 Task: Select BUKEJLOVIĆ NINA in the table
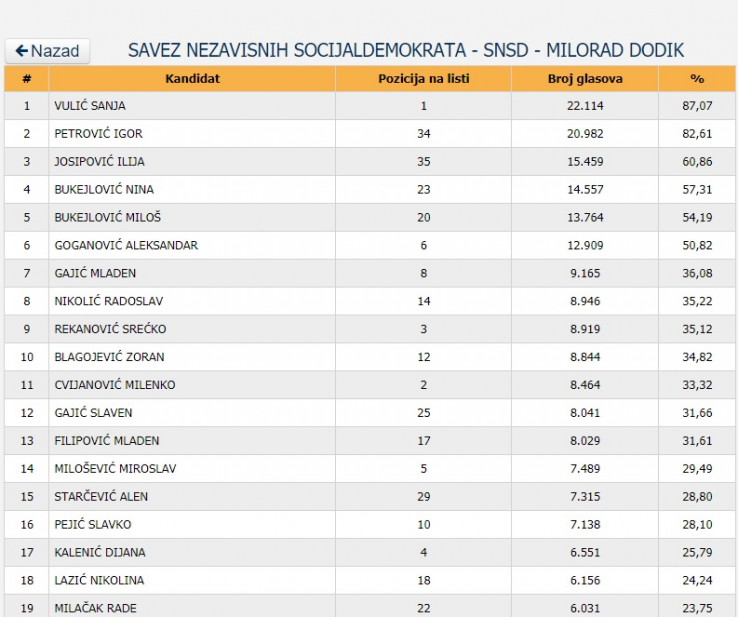104,190
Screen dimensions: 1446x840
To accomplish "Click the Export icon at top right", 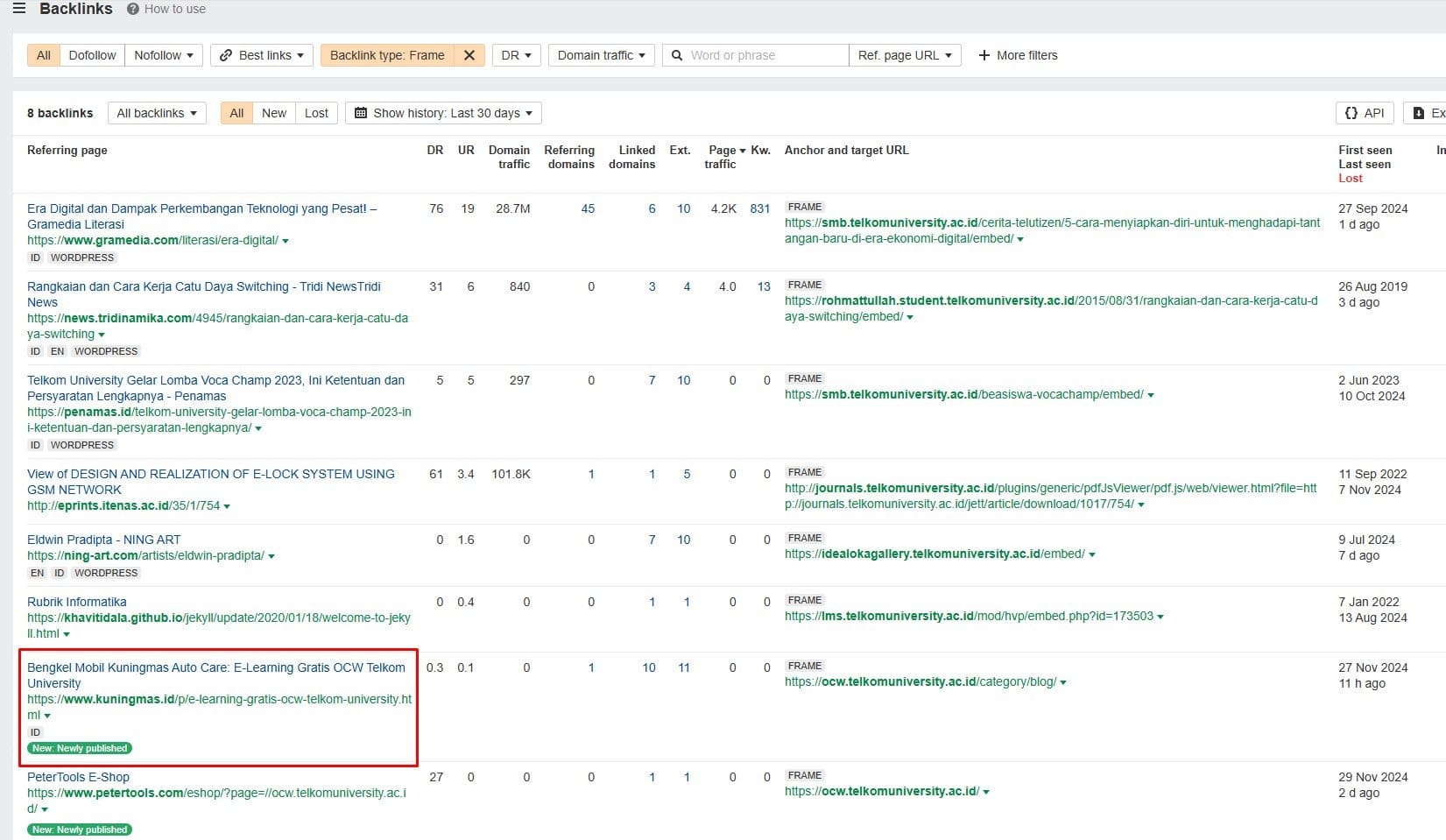I will pos(1420,112).
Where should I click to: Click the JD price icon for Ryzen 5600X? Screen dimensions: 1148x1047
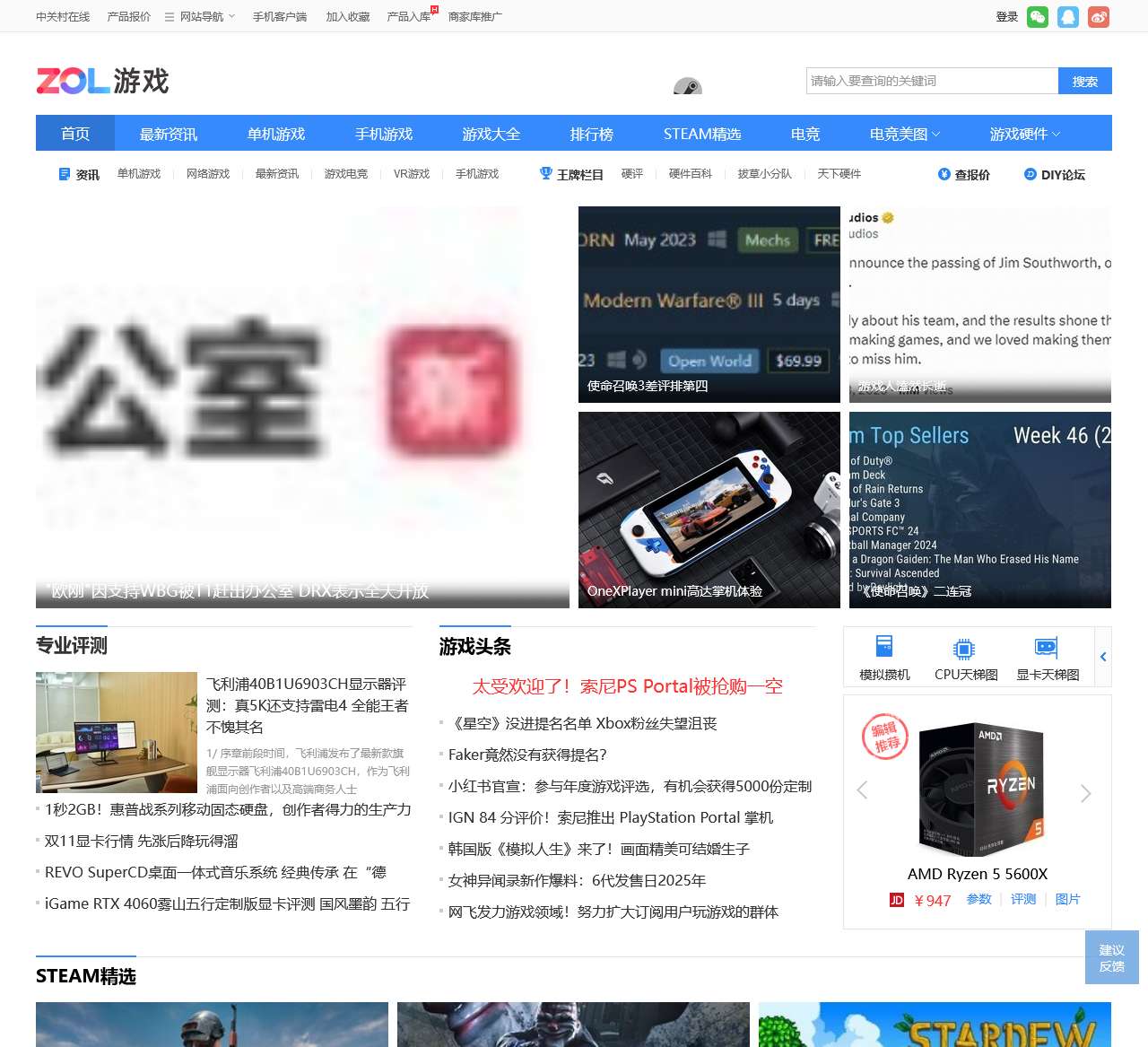pyautogui.click(x=896, y=900)
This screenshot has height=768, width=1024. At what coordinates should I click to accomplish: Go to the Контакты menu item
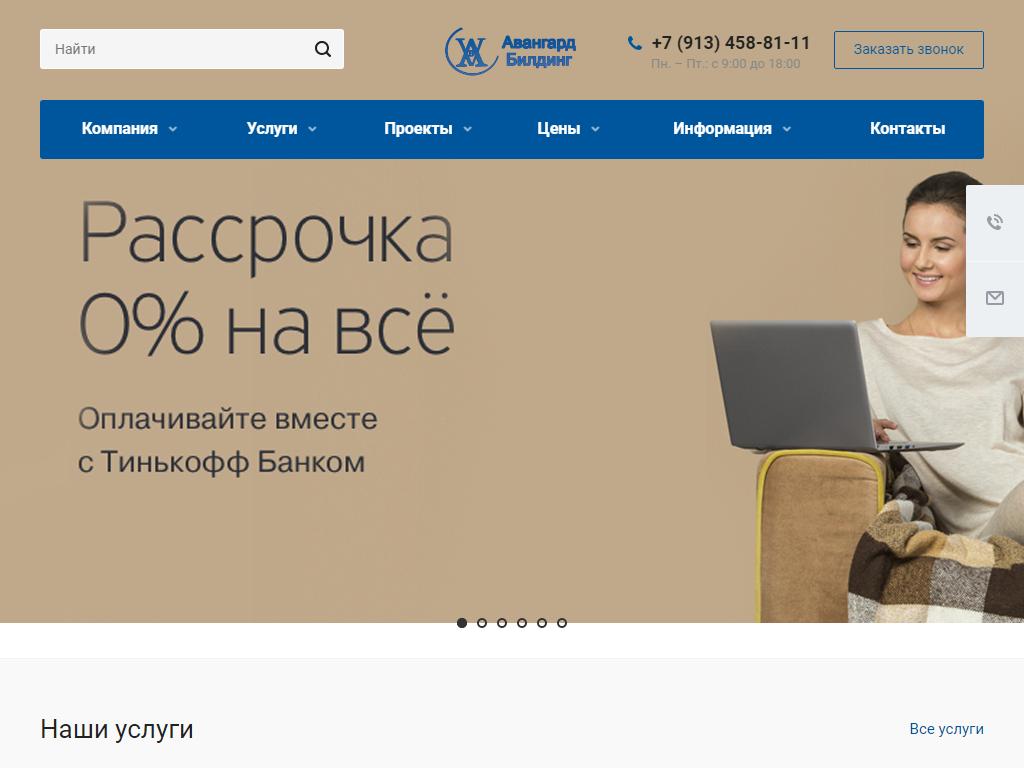pos(907,129)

********************

--- Objective ---
Add 14 to each coordinate in the answers, and rewrite every line from the one containing "This screenshot has" through the end of the material, keeping the requests. Omit the pictures from your answer.

--- Final result ---
This screenshot has height=768, width=1024. At what coordinates should I click to accomplish: Go to the Контакты menu item
pos(921,143)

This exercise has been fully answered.